Depuis plus d’une décennie, Julien Dossena façonne l’identité de Rabanne, mêlant l’héritage futuriste de la maison à une sensibilité contemporaine acérée. Sa patte, caractérisée par une fusion audacieuse de références vintage, d’innovations techniques et d’un tailoring impeccable, a toujours su éviter le piège du snobisme pour embrasser une mode contrastée et intelligente. Avec cette collection Automne-Hiver 2026-2027, il pousse plus loin encore la réflexion sur l’individu et son expression, réaffirmant que le vêtement est avant tout un acte d’auto-affirmation, un manifeste de liberté face aux diktats éphémères.
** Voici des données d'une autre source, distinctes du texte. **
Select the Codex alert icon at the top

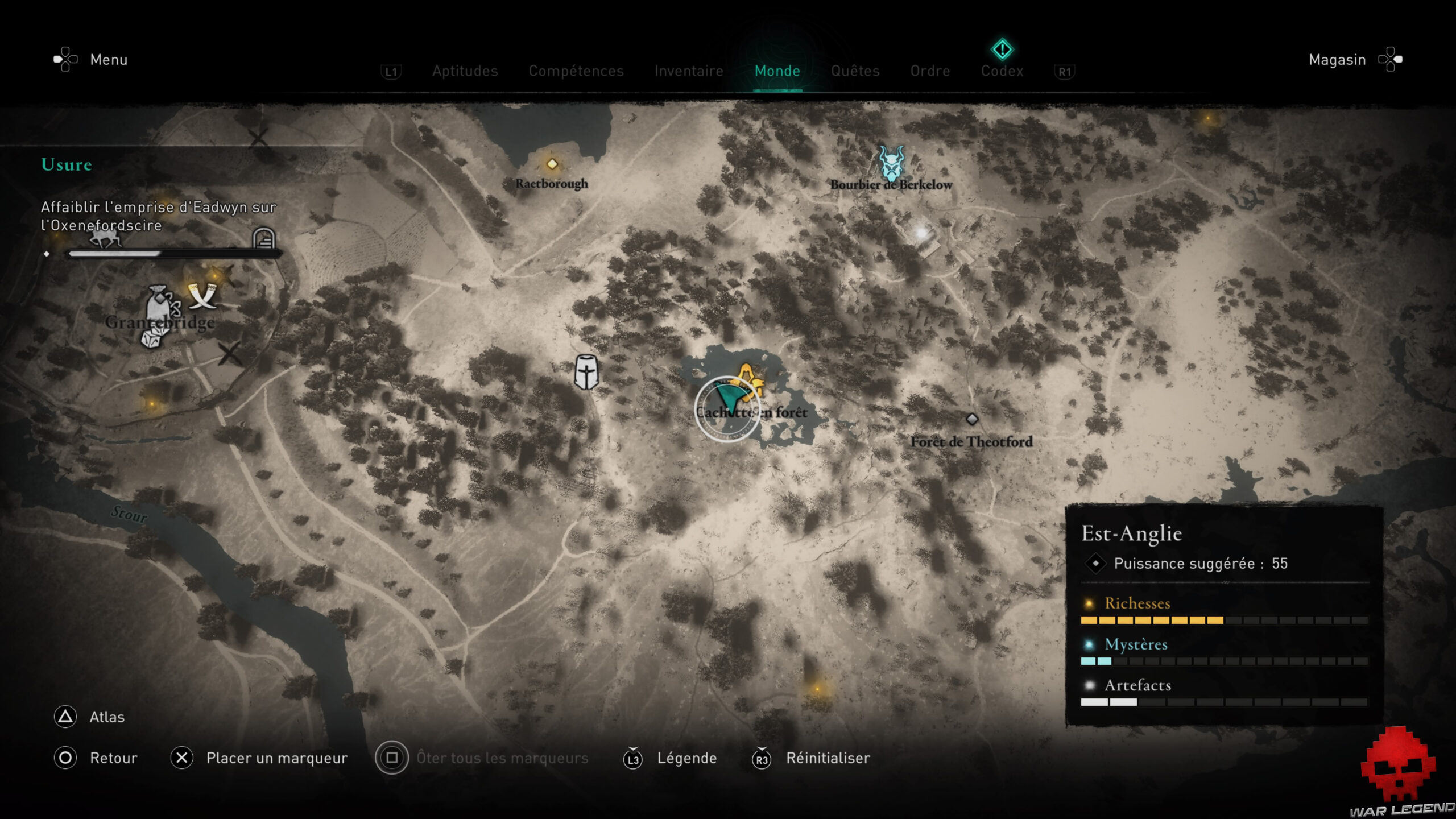pyautogui.click(x=1002, y=49)
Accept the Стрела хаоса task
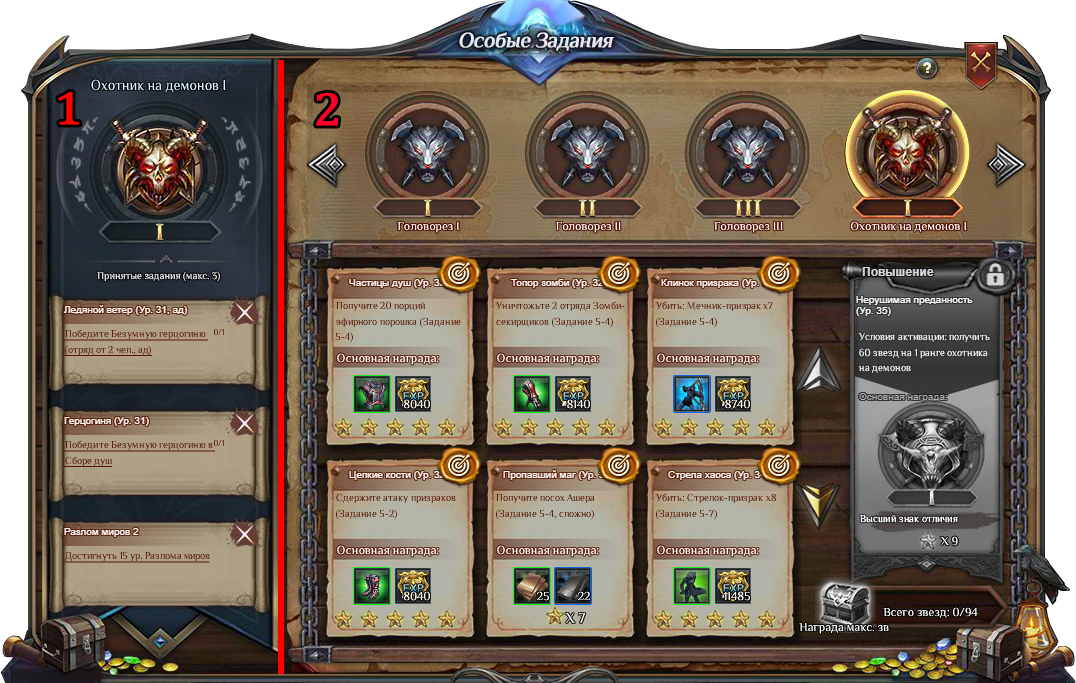This screenshot has height=683, width=1076. pos(778,465)
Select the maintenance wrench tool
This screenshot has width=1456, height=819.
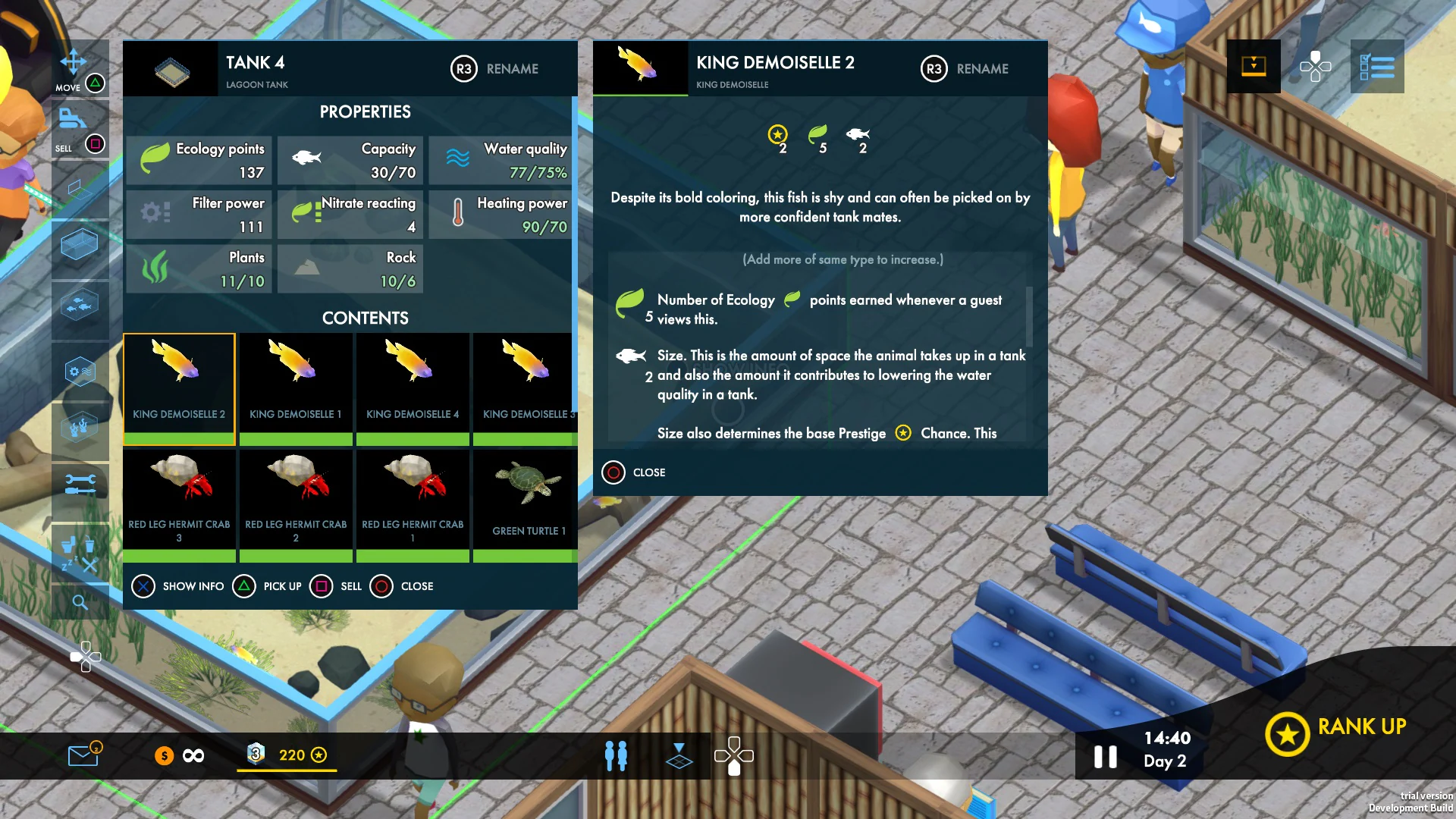[x=80, y=483]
L’Éloge de l’Incatalogable : La Nouvelle Féminité Rabanne
Le défilé Rabanne Automne-Hiver 2026-2027 est une ode à la complexité et à l’insaisissable. Face à une mode qui, ces dernières années, a cherché à imposer l’idée de l’uniforme et de l’identification instantanée, Julien Dossena propose une alternative radicale : la mode comme champ d’exploration de l’intrigue. Chaque silhouette est un puzzle visuel, une invitation à sonder l’intention, à déchiffrer les couches plutôt qu’à simplement les assimiler. Il ne s’agit plus de « se reconnaître » dans une tendance, mais de « se questionner » devant une proposition qui bouscule les attentes. C’est dans ce décalage que naît la modernité de la femme Rabanne. Elle n’est pas définie par ce qu’elle porte, mais par la manière dont elle l’habite, avec une assurance qui défie toute tentative de classification.
L’Art du Contraste et de la Superposition
Au cœur de cette collection réside un art consommé du layering, de la superposition de matières et de pièces que tout semble, a priori, séparer. Julien Dossena orchestre une danse inédite entre le familier et l’inattendu. Une robe col bateau, scintillante de plumetis colorés, se glisse avec une aisance déconcertante sur une chemise imprimée, créant un dialogue visuel riche et inattendu. Un costume à carreaux, empreint d’une rigueur classique, trouve une nouvelle résonance porté sur une chemise au col rond, décontractée. Le blouson fourré, emblème de chaleur et de confort, dévoile un cardigan délicat, lui-même posé sur une robe fleurie aérienne, sous laquelle un col roulé affine la silhouette. Ces associations, aussi surprenantes qu’assurées, sont portées par des mannequins qui avancent les mains dans les poches, affichant une désinvolture pleine de confiance.
Quand l’Opulence Rencontre l’Intime : Le Jeu des Textures
C’est cette juxtaposition de textures, d’imprimés et de volumes qui confère à la collection sa profondeur. Une robe à sequins, par essence festive et voyante, est désamorcée – ou plutôt sublimée – par une nuisette en soie et dentelle. L’opulence rencontre l’intime, le jour se mêle à la nuit, le passé au présent. Cette esthétique du contraste n’est pas le fruit du hasard ; elle est la signature d’une pensée qui refuse les facilités, qui célèbre la nuance et la complexité des féminités contemporaines. La femme Rabanne, sous l’égide de Dossena, est une femme qui embrasse toutes les facettes de son être, sans peur des contradictions apparentes, les transformant en atouts stylistiques.